Título: Dinheiro de sonegação e fraudes não tem volta
Autor:
Fonte: Valor Econômico, 08/06/2007, Opinião, p. A12

Um círculo vicioso delimita as fraudes em obras públicas e a sonegação de impostos. O dinheiro das fraudes raramente é recuperado, o que estimula novas e maiores falcatruas, já que a grande dissuasão, ao lado da detenção dos infratores, é punição pecuniária ainda maior da que a envolvida no crime praticado. A sonegação, por seu lado, reduz as receitas do Estado e dificilmente os débitos são saldados. Um dos resultados é que a carga tributária no país, na ausência de economia de gastos e aumento da eficiência do Estado, tem de ser maior do que em uma situação em que as instituições funcionam bem e os cidadãos cumprem suas obrigações. O próprio peso maior dos impostos ajuda, então, a empurrar uma parte da atividade produtiva para a informalidade.

O nó tributário brasileiro é um retrato de como funcionam (ou não) as instituições. Uma reforma poderia desenredá-lo em muitos aspectos e tornar a atual colcha de retalhos um sistema racional, progressivo e simplificado. Mas a questão é mais profunda, como mostram os resultados de um estudo conduzido pela Secretaria Especial de Reforma do Judiciário do Ministério da Justiça, publicado na terça-feira pelo Valor. De todos os recursos envolvidos nos processos de execução fiscal movidos pelos governos federal e estaduais, uma parcela desprezível é recuperada. A média não passa de 0,7% da dívida ativa recobrada pelas procuradorias estaduais, de 0,78% pela Fazenda Nacional e de 1,2% pelo Instituto Nacional do Seguro Social. Os números são eloqüentes. Após perambular por anos na Justiça, milhões de processos acabam dando em praticamente nada - um monumental desperdício de tempo e dinheiro, além de um péssimo exemplo.

A Justiça brasileira está atolada de processos e exibe uma morosidade exasperante, que corresponde, em muitos casos, a uma negação da justiça. Pois nos Estados de São Paulo e Rio de Janeiro, segundo o estudo da secretaria, metade dos processos em tramitação no Judiciário são de execuções fiscais. Há 7,5 milhões de ações tramitando em São Paulo e mais 2,9 milhões no Rio. Para o Judiciário são encaminhadas ao mesmo tempo execuções de dívidas minúsculas e a dos grandes sonegadores. Na bagunça geral, ambos escapam e o Fisco fica com poucos tostões. Pessoas jurídicas são objeto de uma minoria de processos, mas que respondem pela maior parte do dinheiro envolvido, e são as principais beneficiárias do congestionamento.
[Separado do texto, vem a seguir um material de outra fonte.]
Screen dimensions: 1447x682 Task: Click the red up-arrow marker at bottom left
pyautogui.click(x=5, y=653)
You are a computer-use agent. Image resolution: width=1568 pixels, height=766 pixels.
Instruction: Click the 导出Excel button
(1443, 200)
Para onde quer que se olhe, há gigantescos gargalos no caminho de o Estado recolher o que lhe é devido. A falência do sistema está igualmente presente nos casos de roubos e fraudes comprovadas. Como aponta reportagem de "O Globo" (3 de junho), sequer as multas aplicadas pelo Tribunal de Contas da União (TCU) por irregularidades em obras públicas são levadas a sério. Dos R$ 3,3 bilhões de punições expedidas pelo TCU entre 2000 e 2007, só 1% foi pago. "Roubar dinheiro público no Brasil tem sido bom negócio", diz Lucas Furtado, representante do Ministério Público no TCU. As multas não são pagas e, além disso, todo o dinheiro desviado, dada a morosidade dos processos judiciais, jamais retorna. É uma ciranda infernal, que beneficia quem aposta na impunidade - uma aposta segura.

As execuções fiscais têm desfecho mais favorável no Rio Grande do Sul, se comparada com o pífio desempenho nos demais Estados. A procuradoria estadual gaúcha tem metas de arrecadação, é descentralizada e fixou um piso de R$ 2 mil para o ajuizamento de ações fiscais. A elas somam-se novas práticas, como a constituição de um grupo especializado na cobrança de grandes devedores e o uso da penhora on line. Esses podem ser bons caminhos a serem seguidos, ao lado, possivelmente, de uma melhoria substancial da lei de execuções.

Os efeitos desse apagão da Justiça e da cobrança do Estado são devastadores. Eles acabam levando os Estados e a União a considerarem o parcelamento dos débitos, acompanhado do abatimento de multas e juros, como saída para a recuperação de débitos - o que claramente não é. Diante da mediocridade da execução, os Refis brilham - R$ 4,6 bilhões dos R$ 7,4 bilhões de recursos recobrados entre 2000 e 2005. O desempenho empalidece diante das centenas de bilhões de reais da dívida ativa. Empresas e cidadãos que respeitam a lei são obrigados a pagar impostos bem mais altos pela ineficiência de uns e esperteza de outros.